微型自由流动等电聚焦由Xu等第一次使用在先前介绍过的一个µFFE设备。微型化对IEF很有益, 因为它减少了分子聚焦时必须经过的距离。Xu指出应用于µFFIEF的微型比例定律减小了他们设备的聚焦时间。根据分子质量输送的比例定律, 尺寸减小十倍, 分离速度会加快100倍。相较于传统的自由流动等电聚焦电泳设备, 微型芯片的样品汇聚速度要快400倍。

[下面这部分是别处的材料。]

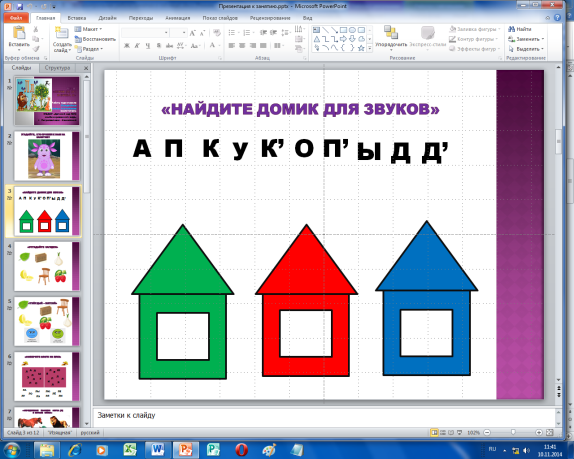The height and width of the screenshot is (459, 574).
Task: Click the Create slide (Создать слайд) icon
Action: tap(62, 33)
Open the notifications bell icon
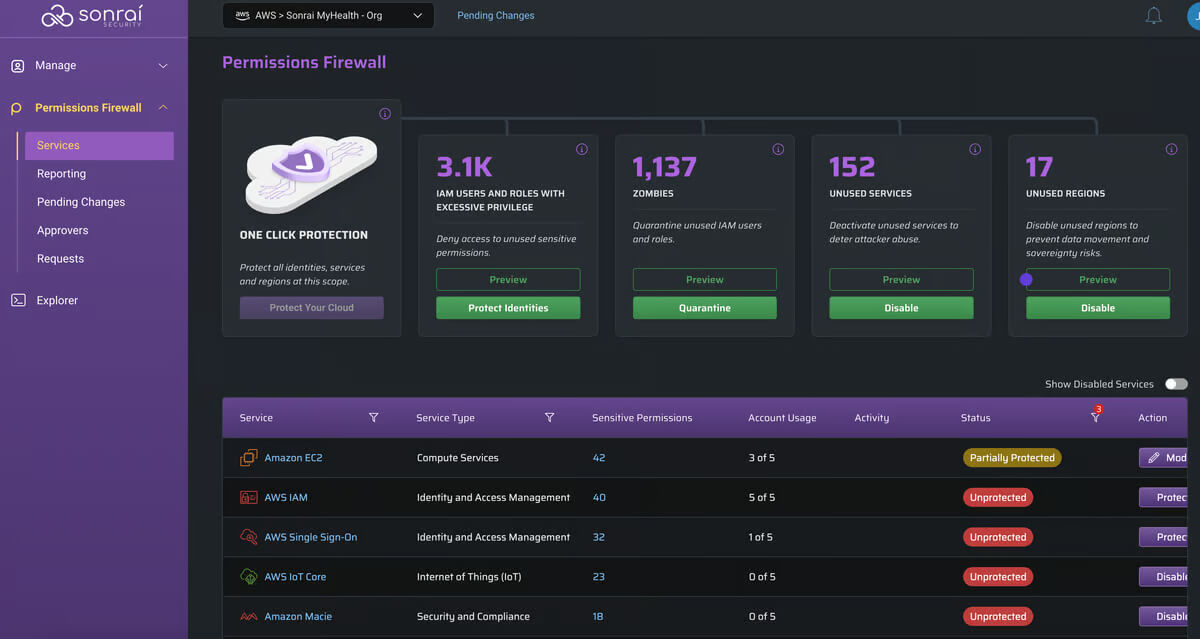1200x639 pixels. click(x=1153, y=16)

利用微型自由流动电泳芯片, 已经获得了许多成功的分离。第一个微型自由流动电泳设备聚焦了荧光染料和标记了的血管紧缩素Ⅰ和Ⅱ。Albrecht和Jensen提出了一种在分离通道中使用功能性凝胶的µFFIEF设备。这种功能性凝胶提供了pH值缓冲, 并且阻止了电解气泡进入分离通道。在随后的论文中, Albrecht和Jensen提出了第一个执行内嵌背靠背式分离的微型自由流动设备。

5 微型自由等速电泳 (µFFITP)

等速电泳通过将样品放置在两种迁移率不同的缓冲液中的方法, 来分离和浓缩大量的样品。这种模式被广泛地应用于毛细管电泳, 自由流动电泳和微型自由流动电泳芯片中。考虑到可利用其连续流动的优势与其他微全分析设备整合, 微型自由流动等速电泳是作为一种提前浓缩小样品量的方法被提出的。已经建立相应的数学模型来优化FFITP, 但是目前这些模型对于微型自由流动等速电泳模式的有效性还没有得到实验确认。

Janasek等人在聚焦荧光素, 乙酰水杨酸和曙红G实验中首次使用了µFFITP模式。外加电场强度为525V, 电场在分离室内的停留时间为50s。

6 微型自由地步电泳 (µFFFSE)

自由流动电泳中的最后一种分离模式是地步电泳。在地步电泳芯片中, 高电导绿的缓冲液被加在分离室的边缘处, 在这样品迁移率会减少的位置建立起了一个“墙”, 从而形成了个与ITP中相似的聚焦带。在最近的一篇综述中, Kohlheyer等首次简要地介绍了一种自由流动地步电泳芯片。作者报告说用这种芯片从罗丹明B中分离和聚焦了荧光素, 但是到发稿为止, 还没有进一步的资料报导。